### Data under study
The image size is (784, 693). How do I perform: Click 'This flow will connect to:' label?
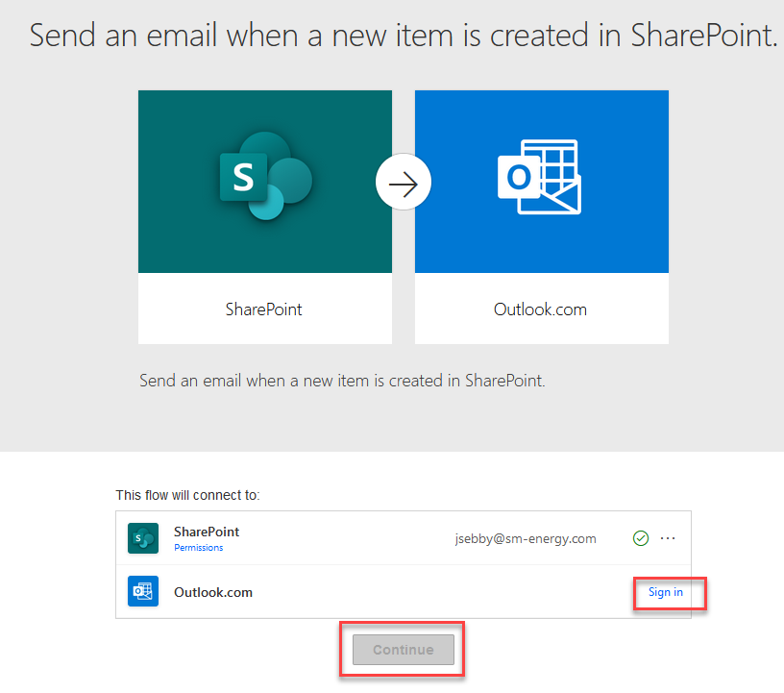pos(187,495)
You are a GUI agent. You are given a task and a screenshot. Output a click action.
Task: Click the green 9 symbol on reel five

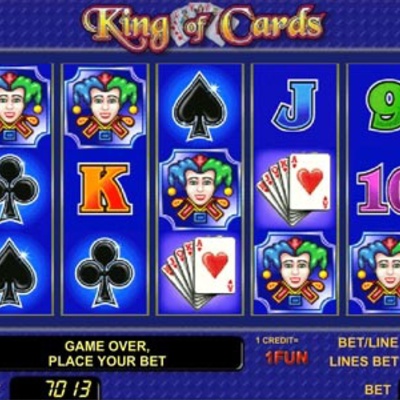point(383,106)
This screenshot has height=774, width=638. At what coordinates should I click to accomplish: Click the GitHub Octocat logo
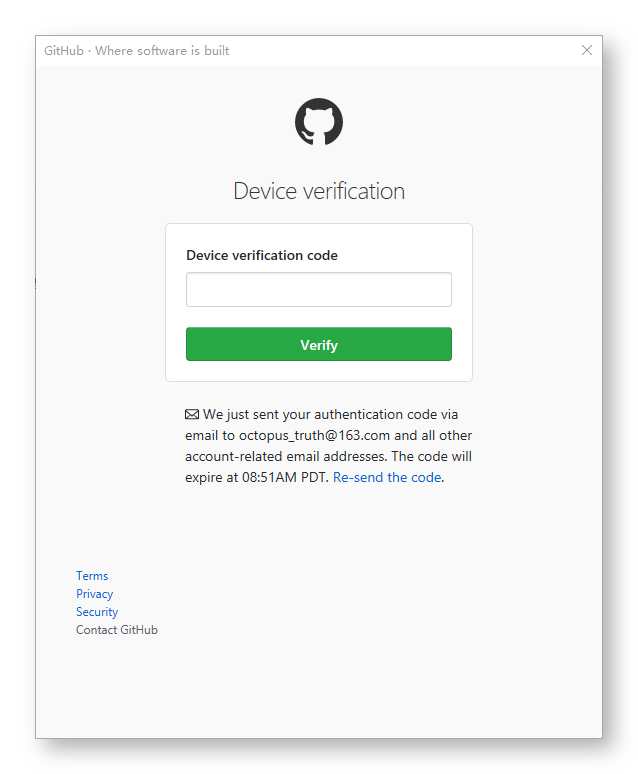tap(319, 122)
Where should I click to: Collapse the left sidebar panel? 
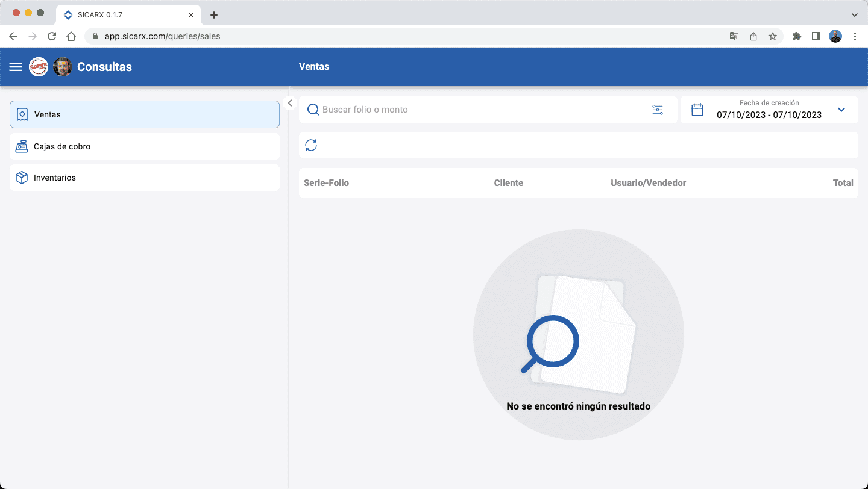coord(290,103)
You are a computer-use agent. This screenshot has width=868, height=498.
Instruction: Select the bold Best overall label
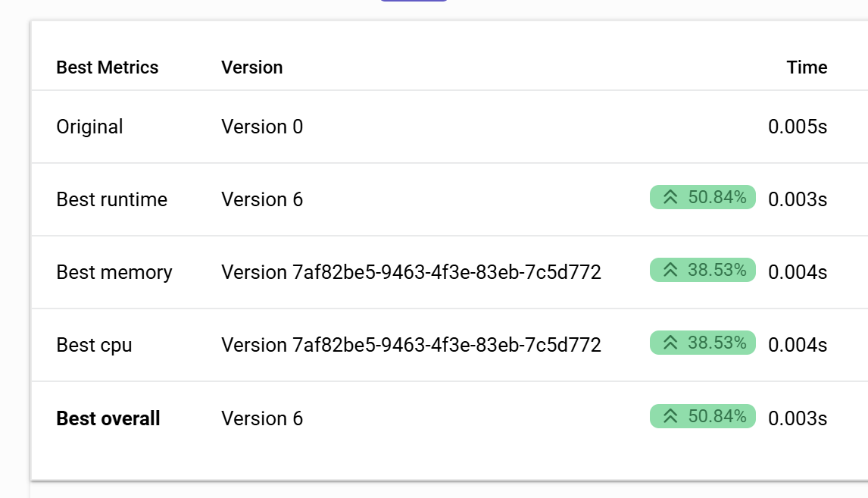coord(108,418)
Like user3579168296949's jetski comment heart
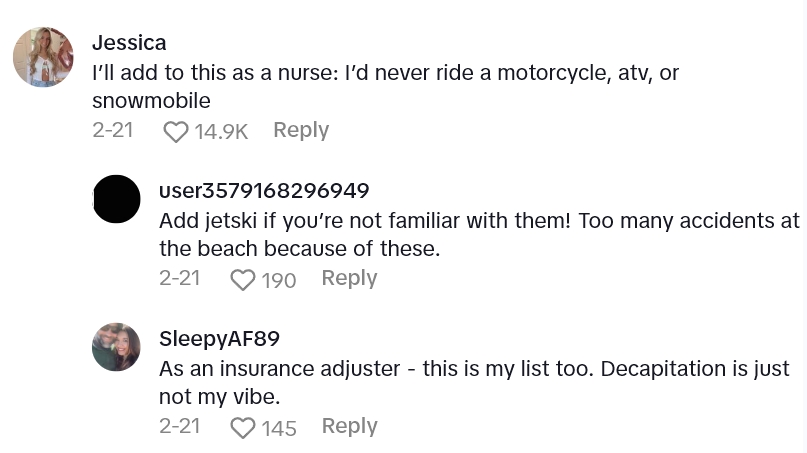The height and width of the screenshot is (453, 807). pos(242,280)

### What the exercise asks
Leave the pictures out and retype only the lines from the line with "You are a computer-use" through the final line of the material, both ends included, word for word.

### Written response
You are a computer-use agent. This screenshot has width=868, height=498.
Instruction: Select the bold Best overall label
coord(108,418)
Like user3579168296949's jetski comment heart
The height and width of the screenshot is (453, 807). pos(242,280)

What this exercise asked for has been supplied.